[[ Input data open ]]
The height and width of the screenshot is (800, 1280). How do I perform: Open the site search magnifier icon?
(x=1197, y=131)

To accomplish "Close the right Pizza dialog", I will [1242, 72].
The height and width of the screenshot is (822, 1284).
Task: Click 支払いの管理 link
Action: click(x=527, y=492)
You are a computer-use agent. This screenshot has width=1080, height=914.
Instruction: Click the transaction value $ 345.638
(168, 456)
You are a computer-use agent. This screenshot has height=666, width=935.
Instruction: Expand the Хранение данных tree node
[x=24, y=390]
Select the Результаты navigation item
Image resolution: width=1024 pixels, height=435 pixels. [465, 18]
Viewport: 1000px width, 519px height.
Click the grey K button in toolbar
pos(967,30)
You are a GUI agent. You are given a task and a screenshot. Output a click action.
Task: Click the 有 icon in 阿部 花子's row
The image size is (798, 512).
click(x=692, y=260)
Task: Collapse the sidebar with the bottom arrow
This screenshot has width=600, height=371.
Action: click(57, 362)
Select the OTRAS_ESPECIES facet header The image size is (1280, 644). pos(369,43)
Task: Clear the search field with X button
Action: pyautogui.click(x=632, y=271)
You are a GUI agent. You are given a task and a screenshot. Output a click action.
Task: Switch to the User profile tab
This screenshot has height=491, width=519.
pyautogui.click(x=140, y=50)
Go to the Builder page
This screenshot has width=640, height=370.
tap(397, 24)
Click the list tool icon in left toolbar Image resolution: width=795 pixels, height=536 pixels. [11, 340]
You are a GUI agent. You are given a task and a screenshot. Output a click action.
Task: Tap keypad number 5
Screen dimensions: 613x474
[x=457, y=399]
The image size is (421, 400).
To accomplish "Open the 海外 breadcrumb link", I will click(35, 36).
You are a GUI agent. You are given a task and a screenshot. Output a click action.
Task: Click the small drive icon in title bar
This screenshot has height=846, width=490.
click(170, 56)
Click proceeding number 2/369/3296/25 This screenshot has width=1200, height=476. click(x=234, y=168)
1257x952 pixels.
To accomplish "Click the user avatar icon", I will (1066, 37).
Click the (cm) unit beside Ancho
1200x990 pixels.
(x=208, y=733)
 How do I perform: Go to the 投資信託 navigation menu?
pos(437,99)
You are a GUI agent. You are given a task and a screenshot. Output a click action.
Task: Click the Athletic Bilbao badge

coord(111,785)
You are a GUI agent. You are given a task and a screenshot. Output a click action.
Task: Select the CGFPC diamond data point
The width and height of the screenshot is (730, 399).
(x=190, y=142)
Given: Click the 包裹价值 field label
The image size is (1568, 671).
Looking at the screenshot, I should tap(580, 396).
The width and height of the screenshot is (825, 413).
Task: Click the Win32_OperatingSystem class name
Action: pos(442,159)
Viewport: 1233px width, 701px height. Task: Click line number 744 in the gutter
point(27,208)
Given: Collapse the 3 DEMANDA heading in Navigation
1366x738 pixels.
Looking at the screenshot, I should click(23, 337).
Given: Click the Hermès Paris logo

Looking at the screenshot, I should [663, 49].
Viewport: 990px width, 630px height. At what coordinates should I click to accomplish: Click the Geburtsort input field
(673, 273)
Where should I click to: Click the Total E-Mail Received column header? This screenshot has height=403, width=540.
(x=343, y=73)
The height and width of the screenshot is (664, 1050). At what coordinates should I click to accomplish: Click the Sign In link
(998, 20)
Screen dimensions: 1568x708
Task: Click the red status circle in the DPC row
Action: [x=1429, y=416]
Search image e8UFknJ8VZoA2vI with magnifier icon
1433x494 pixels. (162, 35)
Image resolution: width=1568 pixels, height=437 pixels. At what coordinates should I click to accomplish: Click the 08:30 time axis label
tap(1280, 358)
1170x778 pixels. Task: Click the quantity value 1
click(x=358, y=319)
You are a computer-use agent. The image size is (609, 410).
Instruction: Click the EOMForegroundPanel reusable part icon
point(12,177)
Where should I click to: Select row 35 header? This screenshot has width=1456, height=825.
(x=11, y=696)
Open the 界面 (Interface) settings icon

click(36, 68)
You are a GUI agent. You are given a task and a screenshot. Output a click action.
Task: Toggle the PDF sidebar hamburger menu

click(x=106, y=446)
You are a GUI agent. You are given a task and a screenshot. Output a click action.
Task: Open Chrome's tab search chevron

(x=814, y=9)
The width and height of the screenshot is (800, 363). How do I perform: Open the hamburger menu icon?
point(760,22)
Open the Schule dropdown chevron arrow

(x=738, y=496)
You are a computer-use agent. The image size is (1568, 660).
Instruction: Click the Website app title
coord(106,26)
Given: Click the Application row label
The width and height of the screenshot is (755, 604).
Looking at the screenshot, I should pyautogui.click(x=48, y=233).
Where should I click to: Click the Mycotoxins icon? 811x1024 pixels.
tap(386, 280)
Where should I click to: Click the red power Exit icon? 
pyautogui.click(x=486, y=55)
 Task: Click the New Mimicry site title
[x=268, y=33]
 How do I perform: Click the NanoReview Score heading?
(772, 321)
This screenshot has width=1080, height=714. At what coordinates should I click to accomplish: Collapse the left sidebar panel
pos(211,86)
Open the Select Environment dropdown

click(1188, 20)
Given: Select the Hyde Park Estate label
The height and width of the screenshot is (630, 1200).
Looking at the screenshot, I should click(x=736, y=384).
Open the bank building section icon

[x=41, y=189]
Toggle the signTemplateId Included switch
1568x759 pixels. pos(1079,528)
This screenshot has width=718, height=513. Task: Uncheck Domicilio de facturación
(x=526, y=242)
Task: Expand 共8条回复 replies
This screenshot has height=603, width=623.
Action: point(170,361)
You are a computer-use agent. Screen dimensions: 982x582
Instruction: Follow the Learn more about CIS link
[[ Input data closed ]]
### Task objective
Repeat all of the records above exactly as they appear.

### Expected output
The height and width of the screenshot is (800, 1280). How do I perform: Open the site search magnifier icon?
(x=1197, y=131)

To accomplish "Close the right Pizza dialog", I will [1242, 72].
The height and width of the screenshot is (822, 1284).
Task: Click 支払いの管理 link
Action: click(x=527, y=492)
You are a computer-use agent. This screenshot has width=1080, height=914.
Instruction: Click the transaction value $ 345.638
(168, 456)
You are a computer-use agent. This screenshot has height=666, width=935.
Instruction: Expand the Хранение данных tree node
[x=24, y=390]
Select the Результаты navigation item
Image resolution: width=1024 pixels, height=435 pixels. [465, 18]
Viewport: 1000px width, 519px height.
Click the grey K button in toolbar
pos(967,30)
You are a GUI agent. You are given a task and a screenshot. Output a click action.
Task: Click the 有 icon in 阿部 花子's row
The image size is (798, 512).
click(x=692, y=260)
Task: Collapse the sidebar with the bottom arrow
This screenshot has width=600, height=371.
Action: click(57, 362)
Select the OTRAS_ESPECIES facet header The image size is (1280, 644). pos(369,43)
Task: Clear the search field with X button
Action: pyautogui.click(x=632, y=271)
You are a GUI agent. You are given a task and a screenshot. Output a click action.
Task: Switch to the User profile tab
This screenshot has height=491, width=519.
pyautogui.click(x=140, y=50)
Go to the Builder page
This screenshot has width=640, height=370.
tap(397, 24)
Click the list tool icon in left toolbar Image resolution: width=795 pixels, height=536 pixels. [11, 340]
You are a GUI agent. You are given a task and a screenshot. Output a click action.
Task: Tap keypad number 5
Screen dimensions: 613x474
[x=457, y=399]
The image size is (421, 400).
To accomplish "Open the 海外 breadcrumb link", I will click(35, 36).
You are a GUI agent. You are given a task and a screenshot. Output a click action.
Task: Click the small drive icon in title bar
This screenshot has height=846, width=490.
click(170, 56)
Click proceeding number 2/369/3296/25 This screenshot has width=1200, height=476. click(x=234, y=168)
1257x952 pixels.
To accomplish "Click the user avatar icon", I will (1066, 37).
Click the (cm) unit beside Ancho
1200x990 pixels.
(x=208, y=733)
 How do I perform: Go to the 投資信託 navigation menu?
pos(437,99)
You are a GUI agent. You are given a task and a screenshot. Output a click action.
Task: Click the Athletic Bilbao badge

coord(111,785)
You are a GUI agent. You are given a task and a screenshot. Output a click action.
Task: Select the CGFPC diamond data point
The width and height of the screenshot is (730, 399).
(x=190, y=142)
Given: Click the 包裹价值 field label
The image size is (1568, 671).
Looking at the screenshot, I should tap(580, 396).
The width and height of the screenshot is (825, 413).
Task: Click the Win32_OperatingSystem class name
Action: pos(442,159)
Viewport: 1233px width, 701px height. Task: Click line number 744 in the gutter
point(27,208)
Given: Collapse the 3 DEMANDA heading in Navigation
1366x738 pixels.
Looking at the screenshot, I should click(23, 337).
Given: Click the Hermès Paris logo

Looking at the screenshot, I should [663, 49].
Viewport: 990px width, 630px height. At what coordinates should I click to accomplish: Click the Geburtsort input field
(673, 273)
Where should I click to: Click the Total E-Mail Received column header? This screenshot has height=403, width=540.
(x=343, y=73)
The height and width of the screenshot is (664, 1050). At what coordinates should I click to accomplish: Click the Sign In link
(998, 20)
Screen dimensions: 1568x708
Task: Click the red status circle in the DPC row
Action: [x=1429, y=416]
Search image e8UFknJ8VZoA2vI with magnifier icon
1433x494 pixels. (162, 35)
Image resolution: width=1568 pixels, height=437 pixels. At what coordinates should I click to accomplish: Click the 08:30 time axis label
tap(1280, 358)
1170x778 pixels. Task: Click the quantity value 1
click(x=358, y=319)
You are a computer-use agent. The image size is (609, 410).
Instruction: Click the EOMForegroundPanel reusable part icon
point(12,177)
Where should I click to: Select row 35 header? This screenshot has width=1456, height=825.
(x=11, y=696)
Open the 界面 (Interface) settings icon

click(36, 68)
You are a GUI agent. You are given a task and a screenshot. Output a click action.
Task: Toggle the PDF sidebar hamburger menu

click(x=106, y=446)
You are a GUI agent. You are given a task and a screenshot. Output a click action.
Task: Open Chrome's tab search chevron

(x=814, y=9)
The width and height of the screenshot is (800, 363). How do I perform: Open the hamburger menu icon?
point(760,22)
Open the Schule dropdown chevron arrow

(x=738, y=496)
You are a computer-use agent. The image size is (1568, 660).
Instruction: Click the Website app title
coord(106,26)
Given: Click the Application row label
The width and height of the screenshot is (755, 604).
Looking at the screenshot, I should pyautogui.click(x=48, y=233).
Where should I click to: Click the Mycotoxins icon? 811x1024 pixels.
tap(386, 280)
Where should I click to: Click the red power Exit icon? 
pyautogui.click(x=486, y=55)
 Task: Click the New Mimicry site title
[x=268, y=33]
 How do I perform: Click the NanoReview Score heading?
(772, 321)
This screenshot has width=1080, height=714. At what coordinates should I click to accomplish: Collapse the left sidebar panel
pos(211,86)
Open the Select Environment dropdown

click(1188, 20)
Given: Select the Hyde Park Estate label
The height and width of the screenshot is (630, 1200).
Looking at the screenshot, I should click(x=736, y=384).
Open the bank building section icon

[x=41, y=189]
Toggle the signTemplateId Included switch
1568x759 pixels. pos(1079,528)
This screenshot has width=718, height=513. Task: Uncheck Domicilio de facturación
(x=526, y=242)
Task: Expand 共8条回复 replies
This screenshot has height=603, width=623.
Action: point(170,361)
You are a computer-use agent. Screen dimensions: 982x582
Instruction: Follow the Learn more about CIS link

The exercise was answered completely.